[Rd] as.character.POSIXt in R devel

Martin Maechler m@ech|er @end|ng |rom @t@t@m@th@ethz@ch
Mon Oct 3 18:58:48 CEST 2022


>>>>> Martin Maechler 
>>>>>     on Mon, 3 Oct 2022 14:46:08 +0200 writes:

>>>>> Suharto Anggono Suharto Anggono via R-devel 
>>>>>     on Sun, 2 Oct 2022 08:42:50 +0000 (UTC) writes:

    >> With r82904, 'as.character.POSIXt' in R devel is changed. The NEWS item:

    >> as.character(<POSIXt>) now behaves more in line with the
    >> methods for atomic vectors such as numbers, and is no longer
    >> influenced by options().

 [..............]

    >> * Wrong:

    >> The result is wrong when as.character(fs[n0]) has scientific notation.

    > yes, you are right.  This is a lapsus I will fix.

    >> Example (modified from https://bugs.r-project.org/show_bug.cgi?id=9819):
    >> op <- options(scipen = 0, OutDec = ".") # (default setting)
    >> x <- as.POSIXlt("2007-07-27 16:11:03.000002")
    >> as.character(x)
    >> # "2007-07-27 16:11:03.99999999983547e-06"
    >> as.character(x$sec - trunc(x$sec))
    >> # "1.99999999983547e-06"
    >> options(op)

    >> 'as.character.POSIXt' could temporarily set option 'scipen' large enough to prevent scientific notation in as.character(fs[n0]) .

    > Yes, something like that.

I have committed a version now of datetime.R,  svn rev 83010 ,
which does no longer depend on  'OutDec' (but gets such argument)
and which has a new 'digits' argument which defaults
to 14 for POSIXlt and
to  6 for POSIXct  .. but the user can choose a different value.

Also, it now uses the equivalent of  as.character(round(x$sec, digits))
(in case the seconds need to be shown)  which also solves the
following  "too much precision"  problem.

    >> * Too much precision:

    >> In some cases with fractional seconds with seconds close to 60, the result has many decimal places while there is an accurate representation with less decimal places. It is actually OK, just unpleasant.

    > I agree that is unpleasant.
    > To someone else I had written that we also may need to improve
    > the number of decimals shown here.
    > The design has been that it should be "full precision"
    > as it is for  as.character(<numbers>)

    > Now, we know that POSIXct cannot be very precise (in its
    > fractional seconds) but that is very different for POSIXlt where
    > fractional seconds may have 14 digits after the decimal point.

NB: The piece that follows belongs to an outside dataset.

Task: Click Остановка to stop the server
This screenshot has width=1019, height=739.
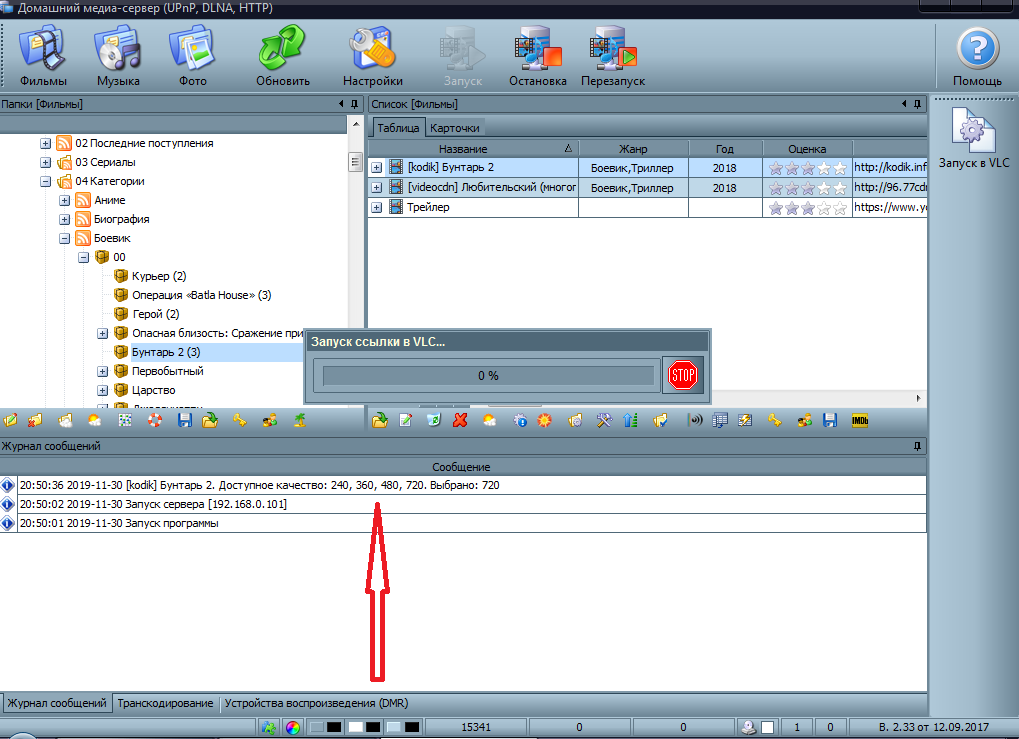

    > Ideally we could *store* with the POSIXlt object if it was
    > produced from a POSIXct one, and hence have only around 6 valid digits
    > (after the dec.) or not.  As we cannot currently store/save that
    > info, we kept using "full" precision which may be much more than
    > is sensible.

    >> Example (modified from https://bugs.r-project.org/show_bug.cgi?id=14693):
    >> op <- options(scipen = 0, OutDec = ".") # (default setting)
    >> x <- as.POSIXlt("2011-10-01 12:34:56.3")
    >> x$sec == 56.3 # TRUE

    > [which may be typical, but may also be platform dependent]

    >> print(x$sec, 17)
    >> # [1] 56.299999999999997
    >> as.character(x)
    >> # "2011-10-01 12:34:56.299999999999997"
    >> format(x, "%Y-%m-%d %H:%M:%OS1") # short and accurate
    >> # "2011-10-01 12:34:56.3"
    >> ct <- as.POSIXct(x, tz = "UTC")
    >> identical(ct,
    >> as.POSIXct("2011-10-01 12:34:56.3", tz = "UTC"))
    >> # TRUE
    >> print(as.numeric(ct), 17)
    >> # [1] 1317472496.3
    >> lct <- as.POSIXlt(ct)
    >> lct$sec == 56.3 # FALSE
    >> print(lct$sec, 17)
    >> # [1] 56.299999952316284
    >> as.character(ct)
    >> # "2011-10-01 12:34:56.299999952316284"
    >> options(op)

    >> The "POSIXct" case is a little different because some precision is already lost after converted to "POSIXct".

    > yes, indeed.

    >> In 'as.character.POSIXt', using 'as.character' on the seconds (not separating the fractional part) might be good enough, but a leading zero must be added as necessary.

    > I think you are right: that may definitely better...

indeed; part of my commit.

    >> * Different from 'format':

    >> - With fractional seconds, the result is influenced by option 'OutDec'.

this has been solved, too.
For the "freaks" allowing an explicit  'OutDec = *' argument
but *not* with default depending on options()!


    > Thank you.  I was not aware of that.
    > The reason "of course" being that  as.character(<numeric>)  is
    > *also* depending on option  OutDec.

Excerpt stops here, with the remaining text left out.